RatSec Blog

Authorisation vs Authentication: Explained

- Posted in Business logic by


Authentication is the process of verifying the identity of a user, system, or device. In cybersecurity, authentication is a critical step in ensuring that only authorized individuals can access sensitive information or perform certain actions. There are several methods of authentication, including:

  1. Something you know: This is the most common form of authentication and involves the use of a username and password. Users must provide a unique combination of a username and a password that only they know.
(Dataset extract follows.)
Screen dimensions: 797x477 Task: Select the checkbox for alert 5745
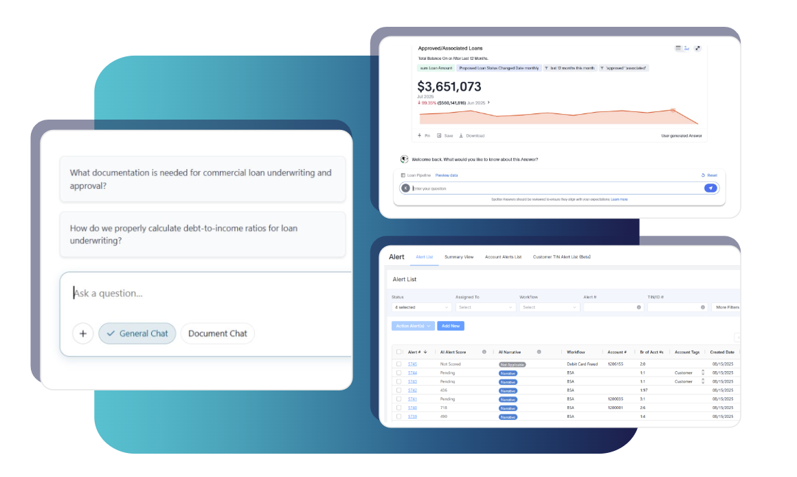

This method is prone to attack if the passwords are weak or compromised.

  2. Something you have: Authentication based on something you have involves using a physical token or device that only the user has access to, such as a smart card, a USB key, or a mobile phone.

  3. Something you are: Biometric authentication methods, such as facial recognition or fingerprint scanning, verify a user's identity based on unique physical characteristics.


Authorization is the process of determining what actions a user can perform after they have been authenticated. It's the act of granting or denying access to specific resources based on the authenticated user's identity and permissions. Authorization is a critical component of access control, which is used to limit what a user can see or do within a system.

Authorization is typically based on a user's role or group membership, which determines the level of access they have to resources or information. For example, a network administrator may have access to all parts of the network, while an ordinary user may only have access to their own files and folders.

In short, authentication is the process of verifying a user's identity, while authorization is the process of granting or denying access based on the authenticated user's identity and permissions. Both of these processes are critical for maintaining the security and integrity of a system or application.